---------- PROVIDED TEXT

Five ordained to the diaconate
Bishop Carl A. Kemme said he and the other priests at the ordination to the diaconate Thursday, May 21, at the Church of the Magdalen were once like the five men standing before him prepared to ordained transitional deacons: eager and ready to serve, to teach, to preach, and be witnesses to the Way of the Lord.
“Let us not waste time on worldly pursuits or honors, or ambition or fleeting pleasures. These are for the pagans,” the bishop said. “But for us who believe, there is really only one thing that matters: to fulfill our mission and to reach the goal of eternal life.”
Ordained come from throughout diocese
Ordained were Matt Glazier, a member of St. Teresa of Avila Parish in Madison; Andrew Meng of St. Joseph Parish in Ost; Christopher Rumback of St. Teresa of Avila Parish in Hutchinson; William Stuever of St. Joseph Parish in Andale; and Ty Taylor of St. Michael the Archangel Parish in Mulvane.
Bishop Kemme told them to avoid a double life where one part is on public display and the other a closely guarded secret.

--------------------

● ASSIGNMENT:
According to the ordination article, on what date and at which church did the ordination to the diaconate take place?

---------- GIVEN RECORDS

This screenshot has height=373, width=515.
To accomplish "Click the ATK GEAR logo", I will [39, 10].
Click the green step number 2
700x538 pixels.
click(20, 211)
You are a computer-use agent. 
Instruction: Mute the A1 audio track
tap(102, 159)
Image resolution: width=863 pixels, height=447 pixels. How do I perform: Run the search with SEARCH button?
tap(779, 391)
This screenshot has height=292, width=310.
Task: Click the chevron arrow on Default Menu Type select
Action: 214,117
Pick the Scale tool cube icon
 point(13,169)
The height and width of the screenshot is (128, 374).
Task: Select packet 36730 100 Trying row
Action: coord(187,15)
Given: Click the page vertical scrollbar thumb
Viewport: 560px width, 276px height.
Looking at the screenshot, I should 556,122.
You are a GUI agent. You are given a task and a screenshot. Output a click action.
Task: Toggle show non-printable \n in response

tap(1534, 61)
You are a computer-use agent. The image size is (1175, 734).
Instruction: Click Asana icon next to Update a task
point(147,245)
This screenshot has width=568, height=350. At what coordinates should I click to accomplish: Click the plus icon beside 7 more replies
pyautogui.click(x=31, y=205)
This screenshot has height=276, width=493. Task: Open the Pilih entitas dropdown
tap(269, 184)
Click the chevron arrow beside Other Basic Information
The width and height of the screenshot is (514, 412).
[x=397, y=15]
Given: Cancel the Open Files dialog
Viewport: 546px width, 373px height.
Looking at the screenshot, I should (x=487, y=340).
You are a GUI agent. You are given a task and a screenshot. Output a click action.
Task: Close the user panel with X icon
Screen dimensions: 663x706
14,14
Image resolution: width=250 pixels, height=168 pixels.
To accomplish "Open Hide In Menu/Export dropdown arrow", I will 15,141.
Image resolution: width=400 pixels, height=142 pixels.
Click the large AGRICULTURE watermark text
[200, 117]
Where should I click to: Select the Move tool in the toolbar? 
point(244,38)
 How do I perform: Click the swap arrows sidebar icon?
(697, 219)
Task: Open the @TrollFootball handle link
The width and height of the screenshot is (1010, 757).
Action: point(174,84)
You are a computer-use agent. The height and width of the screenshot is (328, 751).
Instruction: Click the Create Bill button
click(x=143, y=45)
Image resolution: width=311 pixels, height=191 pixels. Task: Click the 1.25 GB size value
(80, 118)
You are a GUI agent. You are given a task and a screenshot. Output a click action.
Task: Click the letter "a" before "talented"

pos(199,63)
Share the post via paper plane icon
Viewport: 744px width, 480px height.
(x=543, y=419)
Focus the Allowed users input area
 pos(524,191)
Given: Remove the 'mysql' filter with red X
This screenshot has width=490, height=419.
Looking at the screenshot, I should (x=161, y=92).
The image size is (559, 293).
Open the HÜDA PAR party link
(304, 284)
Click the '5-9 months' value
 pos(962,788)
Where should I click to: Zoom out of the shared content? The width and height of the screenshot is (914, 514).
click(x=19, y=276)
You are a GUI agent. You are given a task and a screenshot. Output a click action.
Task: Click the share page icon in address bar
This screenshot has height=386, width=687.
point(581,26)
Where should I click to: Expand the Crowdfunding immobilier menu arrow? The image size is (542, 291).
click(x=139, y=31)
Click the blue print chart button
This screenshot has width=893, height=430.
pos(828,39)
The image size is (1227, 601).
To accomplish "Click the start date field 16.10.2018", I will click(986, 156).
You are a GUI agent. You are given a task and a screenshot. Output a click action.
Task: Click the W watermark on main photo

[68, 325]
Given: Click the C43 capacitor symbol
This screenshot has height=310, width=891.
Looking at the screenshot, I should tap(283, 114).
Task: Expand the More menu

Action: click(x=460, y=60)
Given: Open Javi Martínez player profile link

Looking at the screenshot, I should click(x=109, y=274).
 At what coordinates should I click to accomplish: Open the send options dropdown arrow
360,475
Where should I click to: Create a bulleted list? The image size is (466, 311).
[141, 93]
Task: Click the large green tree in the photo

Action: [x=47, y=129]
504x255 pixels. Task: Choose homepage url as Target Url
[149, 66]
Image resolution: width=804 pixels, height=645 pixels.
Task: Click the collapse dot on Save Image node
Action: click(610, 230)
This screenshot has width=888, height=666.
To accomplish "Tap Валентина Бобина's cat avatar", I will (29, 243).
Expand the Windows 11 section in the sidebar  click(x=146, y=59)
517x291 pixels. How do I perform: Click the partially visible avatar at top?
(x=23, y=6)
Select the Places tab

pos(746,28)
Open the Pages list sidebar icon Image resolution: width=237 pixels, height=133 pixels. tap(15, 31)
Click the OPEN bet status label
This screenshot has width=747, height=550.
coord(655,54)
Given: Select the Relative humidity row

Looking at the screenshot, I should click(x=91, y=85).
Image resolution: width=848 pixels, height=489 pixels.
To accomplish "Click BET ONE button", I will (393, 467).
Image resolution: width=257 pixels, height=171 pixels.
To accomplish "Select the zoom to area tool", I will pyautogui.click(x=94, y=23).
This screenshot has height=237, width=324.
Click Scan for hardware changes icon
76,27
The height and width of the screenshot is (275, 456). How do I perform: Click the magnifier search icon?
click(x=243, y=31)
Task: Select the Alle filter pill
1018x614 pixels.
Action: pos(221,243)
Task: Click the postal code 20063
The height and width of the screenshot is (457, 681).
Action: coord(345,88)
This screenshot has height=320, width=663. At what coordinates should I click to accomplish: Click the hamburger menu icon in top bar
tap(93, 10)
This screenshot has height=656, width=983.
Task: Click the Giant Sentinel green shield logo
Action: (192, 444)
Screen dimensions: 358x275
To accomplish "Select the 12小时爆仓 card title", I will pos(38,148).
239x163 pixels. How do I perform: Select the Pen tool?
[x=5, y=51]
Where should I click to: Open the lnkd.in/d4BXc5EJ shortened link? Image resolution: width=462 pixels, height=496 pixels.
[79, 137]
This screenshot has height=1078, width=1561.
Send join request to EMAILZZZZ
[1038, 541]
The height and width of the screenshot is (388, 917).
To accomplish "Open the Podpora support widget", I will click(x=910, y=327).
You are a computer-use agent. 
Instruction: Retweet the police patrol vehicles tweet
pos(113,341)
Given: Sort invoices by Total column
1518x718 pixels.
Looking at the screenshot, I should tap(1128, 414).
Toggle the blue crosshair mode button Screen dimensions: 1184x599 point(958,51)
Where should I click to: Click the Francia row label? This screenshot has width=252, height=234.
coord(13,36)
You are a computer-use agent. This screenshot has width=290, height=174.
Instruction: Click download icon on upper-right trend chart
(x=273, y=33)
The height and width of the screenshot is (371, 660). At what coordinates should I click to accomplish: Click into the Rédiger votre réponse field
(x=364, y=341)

--------------------

● ANSWER BOX:
Thursday, May 21, at the Church of the Magdalen.